Interpretation of probability values is a difficult phase of the DNA research, especially in cases when one can not achieve very convincing figures. The base calculated value - match probability, as well as its derivative value-LR, being considered by itself, carry limited information on these quantities in terms of the reliability of establishing the identity. However, if we express this values through a series of mathematical equivalents describing its content and evaluate all the data in the complex, it is possible to get extra information which can be useful for the assessing the risk of the identification mistake. It is also important that these equivalents may include new parameters that can deliberately be set. They may include such values as probability of uniqueness of the DNA profile in a specific population; probability that in the specific general population there is at least one more person, another than the suspect, whose genotype may also match the DNA profile of the object under examination; the probability that for a given level of reliability the accuracy of at least a certain number of identification studies is ensured, and so on. As the equivalent probability values describe different aspects of the same statistical model, the evaluation of their complex can be useful for the investigator and the court. The range of equivalent values may also be used to develop the standard of the determination of genetic identity.

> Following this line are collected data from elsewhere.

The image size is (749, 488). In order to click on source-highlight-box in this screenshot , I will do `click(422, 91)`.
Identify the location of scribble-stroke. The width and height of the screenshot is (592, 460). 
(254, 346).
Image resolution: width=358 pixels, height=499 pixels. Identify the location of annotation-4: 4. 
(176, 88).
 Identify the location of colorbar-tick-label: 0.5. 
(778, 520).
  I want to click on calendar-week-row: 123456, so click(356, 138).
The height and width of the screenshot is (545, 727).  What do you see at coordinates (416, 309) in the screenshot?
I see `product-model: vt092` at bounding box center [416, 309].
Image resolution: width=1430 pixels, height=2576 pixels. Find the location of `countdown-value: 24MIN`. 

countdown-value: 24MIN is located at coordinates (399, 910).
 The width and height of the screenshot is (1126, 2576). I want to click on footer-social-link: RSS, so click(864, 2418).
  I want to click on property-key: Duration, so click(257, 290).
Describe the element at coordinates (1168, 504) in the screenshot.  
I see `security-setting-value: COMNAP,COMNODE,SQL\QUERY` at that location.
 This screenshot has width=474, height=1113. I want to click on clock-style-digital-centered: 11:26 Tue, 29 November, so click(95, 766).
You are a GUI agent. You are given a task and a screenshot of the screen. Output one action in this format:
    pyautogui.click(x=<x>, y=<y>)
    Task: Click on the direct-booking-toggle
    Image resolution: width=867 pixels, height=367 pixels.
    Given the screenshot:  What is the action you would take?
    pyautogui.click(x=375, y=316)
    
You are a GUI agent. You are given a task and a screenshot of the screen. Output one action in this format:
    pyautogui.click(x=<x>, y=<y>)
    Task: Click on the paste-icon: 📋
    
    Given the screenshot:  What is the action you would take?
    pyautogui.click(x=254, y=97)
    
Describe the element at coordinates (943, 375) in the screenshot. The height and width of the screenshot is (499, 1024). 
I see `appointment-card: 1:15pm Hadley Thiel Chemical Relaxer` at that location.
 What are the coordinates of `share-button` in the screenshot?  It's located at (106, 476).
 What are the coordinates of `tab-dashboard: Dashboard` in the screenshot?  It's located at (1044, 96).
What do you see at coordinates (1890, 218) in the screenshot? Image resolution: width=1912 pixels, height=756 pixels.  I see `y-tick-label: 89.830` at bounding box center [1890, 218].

Anna Barbaro, BSc in Biological Sciences, Diploma of postgraduate school of specialization in Applied Genetics (University of Rome “La Sapienza”), MSc in Psychological and Behavioural Techniques of Criminal Investigation, (University of Rome “La Sapienza”) European PhD in Forensic Generics, University of Santiago de Compostela (Spain). Director of Forensic Genetics Dept. (certified 17025) at Studio Indagini Mediche e Forensi (SIMEF) Italy. Teacher of Forensic Genetics at the 2nd level Master in Forensic Sciences,University of Rome "La Sapienza" . Forensic Genetics Expert of Italian Court of Justice. President of Worldwide Association of Women Forensic Experts (WAWFE). Past General Secretary of the Mediterranean Academy of Forensic Sciences (MAFS). Author of more than 100 papers and serving as an editorial board member of WAWFE Journal. Lecturer in national/international conferences. Expert Consultant for Italian Court of Justice and for the Defense
The SE33 (ACTP2—human actin beta-actin-related pseudogene H-beta-Ac-psi-2) is one of the most informative STR systems for biological identification. Variability of SE33 was studied in 2 Mediterranean populations (Calabria and Malta) using the AmpFlSTR NGM SElect™ PCR Amplification Kit (Applied Biosystems) and the PowerPlex ESI 17 (Promega). A total of 41 different alleles were observed in the 2 examined populations with no allele being more frequent than 10, 5%. In the Maltese population more intermediate alleles than in Calabria were found; moreover 6 out of ladder alleles were present. Allelic frequencies and statistical parameters of forensic interest (Dp, PE, RMP) were calculated using PowerStats v.1.2 software. Hardy-Weinberg equilibrium and other population parameters were calculated using Arlequin v.3.1 and TFPGA v1.3 softwares. No significant deviations from Hardy–Weinberg equilibrium were found. Allelic frequencies were compared to previously published population data and no significant differences were found. When comparing with Sicily no overall significant genetic distances were found, while comparison to other populations showed significant ones. Moreover comparison with non-European population showed no big distances between Germany and Morocco and between Hungary and Turkey. Results confirmed the usefulness of SE33 for forensic identification, which should be added to the set of STRs loci routinely studied in caseworks and in paternity cases.